§ **Work task**
Every entry must be printed again exactly, with nothing left out.

§ **Data in this exercise**
::::

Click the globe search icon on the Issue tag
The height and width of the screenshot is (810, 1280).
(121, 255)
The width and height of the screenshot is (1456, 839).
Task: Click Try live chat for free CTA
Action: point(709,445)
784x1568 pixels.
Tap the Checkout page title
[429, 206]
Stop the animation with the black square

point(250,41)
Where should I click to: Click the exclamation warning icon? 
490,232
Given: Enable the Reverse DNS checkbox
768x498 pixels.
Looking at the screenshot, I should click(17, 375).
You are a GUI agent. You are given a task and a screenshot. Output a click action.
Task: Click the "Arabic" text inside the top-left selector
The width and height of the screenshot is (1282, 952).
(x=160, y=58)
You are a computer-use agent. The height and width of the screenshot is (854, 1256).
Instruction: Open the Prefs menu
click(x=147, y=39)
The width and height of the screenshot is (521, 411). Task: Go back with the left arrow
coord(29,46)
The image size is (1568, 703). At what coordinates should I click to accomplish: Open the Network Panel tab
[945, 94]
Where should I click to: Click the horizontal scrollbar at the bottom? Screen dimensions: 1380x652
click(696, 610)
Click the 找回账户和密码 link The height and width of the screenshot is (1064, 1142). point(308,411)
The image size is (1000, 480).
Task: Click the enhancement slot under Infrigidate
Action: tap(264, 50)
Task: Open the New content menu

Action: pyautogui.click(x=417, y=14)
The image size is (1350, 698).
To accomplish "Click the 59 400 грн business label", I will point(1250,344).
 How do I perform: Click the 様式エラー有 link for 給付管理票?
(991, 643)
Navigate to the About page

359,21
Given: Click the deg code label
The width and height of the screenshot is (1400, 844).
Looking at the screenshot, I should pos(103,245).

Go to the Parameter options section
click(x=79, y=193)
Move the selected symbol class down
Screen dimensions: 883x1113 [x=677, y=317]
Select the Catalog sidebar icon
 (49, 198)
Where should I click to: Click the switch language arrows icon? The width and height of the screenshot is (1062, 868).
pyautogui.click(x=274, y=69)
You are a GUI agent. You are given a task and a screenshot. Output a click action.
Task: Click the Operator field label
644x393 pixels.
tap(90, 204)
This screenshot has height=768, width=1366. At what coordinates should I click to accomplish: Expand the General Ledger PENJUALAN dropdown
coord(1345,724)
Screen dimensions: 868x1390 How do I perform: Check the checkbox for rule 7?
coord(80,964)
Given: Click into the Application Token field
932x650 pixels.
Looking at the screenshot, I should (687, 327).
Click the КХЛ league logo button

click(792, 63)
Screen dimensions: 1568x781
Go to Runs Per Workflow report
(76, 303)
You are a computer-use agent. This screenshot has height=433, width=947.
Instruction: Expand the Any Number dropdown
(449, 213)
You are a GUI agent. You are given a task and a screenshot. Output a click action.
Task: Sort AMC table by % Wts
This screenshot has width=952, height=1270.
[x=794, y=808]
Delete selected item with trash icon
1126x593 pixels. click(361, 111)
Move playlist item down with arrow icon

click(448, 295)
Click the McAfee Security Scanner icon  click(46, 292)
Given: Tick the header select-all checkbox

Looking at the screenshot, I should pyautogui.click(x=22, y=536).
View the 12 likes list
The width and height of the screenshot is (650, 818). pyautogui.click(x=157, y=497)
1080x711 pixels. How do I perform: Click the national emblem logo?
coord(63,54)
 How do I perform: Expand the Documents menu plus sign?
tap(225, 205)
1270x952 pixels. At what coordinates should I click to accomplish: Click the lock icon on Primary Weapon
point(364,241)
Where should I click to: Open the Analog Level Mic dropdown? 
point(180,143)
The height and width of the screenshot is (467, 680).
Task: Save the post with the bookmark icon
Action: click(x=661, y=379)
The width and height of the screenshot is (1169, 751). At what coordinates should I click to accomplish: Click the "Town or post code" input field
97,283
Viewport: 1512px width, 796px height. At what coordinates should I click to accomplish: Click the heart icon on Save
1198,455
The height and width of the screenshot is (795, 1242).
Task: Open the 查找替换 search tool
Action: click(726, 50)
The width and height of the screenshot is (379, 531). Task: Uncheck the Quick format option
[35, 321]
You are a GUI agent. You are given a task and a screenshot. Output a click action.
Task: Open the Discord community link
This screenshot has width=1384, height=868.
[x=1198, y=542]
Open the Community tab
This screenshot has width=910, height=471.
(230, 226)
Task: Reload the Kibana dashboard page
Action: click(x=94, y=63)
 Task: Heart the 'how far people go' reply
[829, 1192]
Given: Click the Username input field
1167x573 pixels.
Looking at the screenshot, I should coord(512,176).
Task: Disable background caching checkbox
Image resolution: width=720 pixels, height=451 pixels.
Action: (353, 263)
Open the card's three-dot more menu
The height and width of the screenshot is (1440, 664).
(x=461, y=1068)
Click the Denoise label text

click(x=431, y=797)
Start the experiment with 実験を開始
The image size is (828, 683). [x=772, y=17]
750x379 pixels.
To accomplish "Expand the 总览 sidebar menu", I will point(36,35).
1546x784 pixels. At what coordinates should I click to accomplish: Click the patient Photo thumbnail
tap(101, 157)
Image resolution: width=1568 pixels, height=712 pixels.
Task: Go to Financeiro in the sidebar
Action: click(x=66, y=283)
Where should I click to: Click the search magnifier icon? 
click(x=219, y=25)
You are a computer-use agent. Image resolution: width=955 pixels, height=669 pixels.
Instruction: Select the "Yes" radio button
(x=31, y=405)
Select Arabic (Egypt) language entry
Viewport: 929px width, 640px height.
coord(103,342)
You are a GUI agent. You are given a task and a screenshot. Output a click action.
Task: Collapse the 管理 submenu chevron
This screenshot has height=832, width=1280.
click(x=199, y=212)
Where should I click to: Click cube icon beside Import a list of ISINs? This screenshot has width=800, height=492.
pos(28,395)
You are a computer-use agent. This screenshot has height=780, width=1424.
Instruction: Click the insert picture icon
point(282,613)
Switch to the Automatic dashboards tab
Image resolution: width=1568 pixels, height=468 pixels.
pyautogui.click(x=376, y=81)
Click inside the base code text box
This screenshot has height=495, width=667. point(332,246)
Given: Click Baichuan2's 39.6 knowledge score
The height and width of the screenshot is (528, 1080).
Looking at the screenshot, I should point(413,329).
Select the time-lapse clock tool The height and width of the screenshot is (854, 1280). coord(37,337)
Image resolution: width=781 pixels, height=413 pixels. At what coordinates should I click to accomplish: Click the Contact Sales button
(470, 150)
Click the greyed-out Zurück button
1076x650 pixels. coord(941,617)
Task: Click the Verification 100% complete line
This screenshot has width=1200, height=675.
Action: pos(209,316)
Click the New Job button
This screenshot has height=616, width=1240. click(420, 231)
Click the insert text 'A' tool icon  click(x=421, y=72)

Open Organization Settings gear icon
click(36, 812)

::::

§ **Completed task**
Click the globe search icon on the Issue tag
The height and width of the screenshot is (810, 1280).
(121, 255)
The width and height of the screenshot is (1456, 839).
Task: Click Try live chat for free CTA
Action: point(709,445)
784x1568 pixels.
Tap the Checkout page title
[429, 206]
Stop the animation with the black square

point(250,41)
Where should I click to: Click the exclamation warning icon? 
490,232
Given: Enable the Reverse DNS checkbox
768x498 pixels.
Looking at the screenshot, I should click(17, 375).
You are a GUI agent. You are given a task and a screenshot. Output a click action.
Task: Click the "Arabic" text inside the top-left selector
The width and height of the screenshot is (1282, 952).
(x=160, y=58)
You are a computer-use agent. The height and width of the screenshot is (854, 1256).
Instruction: Open the Prefs menu
click(x=147, y=39)
The width and height of the screenshot is (521, 411). Task: Go back with the left arrow
coord(29,46)
The image size is (1568, 703). At what coordinates should I click to accomplish: Open the Network Panel tab
[945, 94]
Where should I click to: Click the horizontal scrollbar at the bottom? Screen dimensions: 1380x652
click(696, 610)
Click the 找回账户和密码 link The height and width of the screenshot is (1064, 1142). point(308,411)
The image size is (1000, 480).
Task: Click the enhancement slot under Infrigidate
Action: tap(264, 50)
Task: Open the New content menu

Action: pyautogui.click(x=417, y=14)
The image size is (1350, 698).
To accomplish "Click the 59 400 грн business label", I will point(1250,344).
 How do I perform: Click the 様式エラー有 link for 給付管理票?
(991, 643)
Navigate to the About page

359,21
Given: Click the deg code label
The width and height of the screenshot is (1400, 844).
Looking at the screenshot, I should pos(103,245).

Go to the Parameter options section
click(x=79, y=193)
Move the selected symbol class down
Screen dimensions: 883x1113 [x=677, y=317]
Select the Catalog sidebar icon
 (49, 198)
Where should I click to: Click the switch language arrows icon? The width and height of the screenshot is (1062, 868).
pyautogui.click(x=274, y=69)
You are a GUI agent. You are given a task and a screenshot. Output a click action.
Task: Click the Operator field label
644x393 pixels.
tap(90, 204)
This screenshot has height=768, width=1366. At what coordinates should I click to accomplish: Expand the General Ledger PENJUALAN dropdown
coord(1345,724)
Screen dimensions: 868x1390 How do I perform: Check the checkbox for rule 7?
coord(80,964)
Given: Click into the Application Token field
932x650 pixels.
Looking at the screenshot, I should (687, 327).
Click the КХЛ league logo button

click(792, 63)
Screen dimensions: 1568x781
Go to Runs Per Workflow report
(76, 303)
You are a computer-use agent. This screenshot has height=433, width=947.
Instruction: Expand the Any Number dropdown
(449, 213)
You are a GUI agent. You are given a task and a screenshot. Output a click action.
Task: Sort AMC table by % Wts
This screenshot has width=952, height=1270.
[x=794, y=808]
Delete selected item with trash icon
1126x593 pixels. click(361, 111)
Move playlist item down with arrow icon

click(448, 295)
Click the McAfee Security Scanner icon  click(46, 292)
Given: Tick the header select-all checkbox

Looking at the screenshot, I should pyautogui.click(x=22, y=536).
View the 12 likes list
The width and height of the screenshot is (650, 818). pyautogui.click(x=157, y=497)
1080x711 pixels. How do I perform: Click the national emblem logo?
coord(63,54)
 How do I perform: Expand the Documents menu plus sign?
tap(225, 205)
1270x952 pixels. At what coordinates should I click to accomplish: Click the lock icon on Primary Weapon
point(364,241)
Where should I click to: Open the Analog Level Mic dropdown? 
point(180,143)
The height and width of the screenshot is (467, 680).
Task: Save the post with the bookmark icon
Action: click(x=661, y=379)
The width and height of the screenshot is (1169, 751). At what coordinates should I click to accomplish: Click the "Town or post code" input field
97,283
Viewport: 1512px width, 796px height. At what coordinates should I click to accomplish: Click the heart icon on Save
1198,455
The height and width of the screenshot is (795, 1242).
Task: Open the 查找替换 search tool
Action: click(726, 50)
The width and height of the screenshot is (379, 531). Task: Uncheck the Quick format option
[35, 321]
You are a GUI agent. You are given a task and a screenshot. Output a click action.
Task: Open the Discord community link
This screenshot has width=1384, height=868.
[x=1198, y=542]
Open the Community tab
This screenshot has width=910, height=471.
(230, 226)
Task: Reload the Kibana dashboard page
Action: click(x=94, y=63)
 Task: Heart the 'how far people go' reply
[829, 1192]
Given: Click the Username input field
1167x573 pixels.
Looking at the screenshot, I should coord(512,176).
Task: Disable background caching checkbox
Image resolution: width=720 pixels, height=451 pixels.
Action: (353, 263)
Open the card's three-dot more menu
The height and width of the screenshot is (1440, 664).
(x=461, y=1068)
Click the Denoise label text

click(x=431, y=797)
Start the experiment with 実験を開始
The image size is (828, 683). [x=772, y=17]
750x379 pixels.
To accomplish "Expand the 总览 sidebar menu", I will point(36,35).
1546x784 pixels. At what coordinates should I click to accomplish: Click the patient Photo thumbnail
tap(101, 157)
Image resolution: width=1568 pixels, height=712 pixels.
Task: Go to Financeiro in the sidebar
Action: click(x=66, y=283)
Where should I click to: Click the search magnifier icon? 
click(x=219, y=25)
You are a computer-use agent. Image resolution: width=955 pixels, height=669 pixels.
Instruction: Select the "Yes" radio button
(x=31, y=405)
Select Arabic (Egypt) language entry
Viewport: 929px width, 640px height.
coord(103,342)
You are a GUI agent. You are given a task and a screenshot. Output a click action.
Task: Collapse the 管理 submenu chevron
This screenshot has height=832, width=1280.
click(x=199, y=212)
Where should I click to: Click cube icon beside Import a list of ISINs? This screenshot has width=800, height=492.
pos(28,395)
You are a computer-use agent. This screenshot has height=780, width=1424.
Instruction: Click the insert picture icon
point(282,613)
Switch to the Automatic dashboards tab
Image resolution: width=1568 pixels, height=468 pixels.
pyautogui.click(x=376, y=81)
Click inside the base code text box
This screenshot has height=495, width=667. point(332,246)
Given: Click Baichuan2's 39.6 knowledge score
The height and width of the screenshot is (528, 1080).
Looking at the screenshot, I should point(413,329).
Select the time-lapse clock tool The height and width of the screenshot is (854, 1280). coord(37,337)
Image resolution: width=781 pixels, height=413 pixels. At what coordinates should I click to accomplish: Click the Contact Sales button
(470, 150)
Click the greyed-out Zurück button
1076x650 pixels. coord(941,617)
Task: Click the Verification 100% complete line
This screenshot has width=1200, height=675.
Action: pos(209,316)
Click the New Job button
This screenshot has height=616, width=1240. click(420, 231)
Click the insert text 'A' tool icon  click(x=421, y=72)

Open Organization Settings gear icon
click(36, 812)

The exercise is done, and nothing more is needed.